I start by closing the front throttle blades until the cam is just barely making contact with the idle screw. Then open both carb idle settings about 1-1/2 turns equally and start the car to make sure it has a reasonable idle speed. If it needs to increase or decrease, then make adjustments equally on the idle speed screws for both carbs. Then I use a tach and a vacuum gage to start tuning the mixture screws on one carb at a time to maximize the readings - go to the other carb and repeat - go back to the first carb and readjust - then to the second carb again.
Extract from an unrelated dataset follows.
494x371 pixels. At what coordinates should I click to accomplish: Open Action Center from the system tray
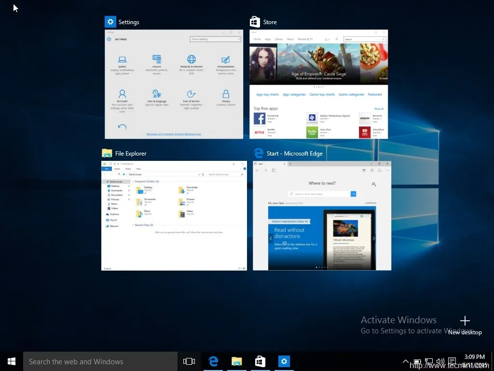click(452, 361)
There is going to be a sort of dead zone in the mixture settings that don't seem to make any difference in the idle speed or vacuum readings and I tend to set final adjustments towards the lower side of that zone to attempt to be slightly lean - but I'm not sure it really works that way or makes any difference. The system just may not allow such fine adjustments. After you have the idle mixtures optimized, turn both idle speed screws equally to adjust for the curb idle speed that you want. As long as your idle mixture circuits respond - roll off in rpm on the rich side, and roll off in rpm on the lean side - then all should be good with that.

However, the moment you crack the throttle the transition circuit comes into play (not the accelerator pump circuit) and it is pre-set in Holleys by non-adjustable air bleeds. And if you have a big cam and a high idle speed for it, the transition circuits may even be contributing at idle and if so, other than lowering idle speed, there isn't much you can do about that without extensive carb mods. These transition circuit bleesds are set as a compromise by Holley to work with just about anything that you might bolt that carb on from a 350 up to a 482 stroked FE. That is what is probably rich on your car. There are means of modifying the bleeds to lean out the transition circuit - you can do some Googling. They run from inserting pieces of wire in them, to drilling and tapping for replacement bleeds, to relocating the bleeds. Or some of the premium Holley knock-offs like Quick Fuel had replaceable bleeds - but Holley has bought most of them out.

But no matter how much you work on one of these, a carb set up is never (well, that may be too strong) going to idle as cleanly as a modern fuel injection system.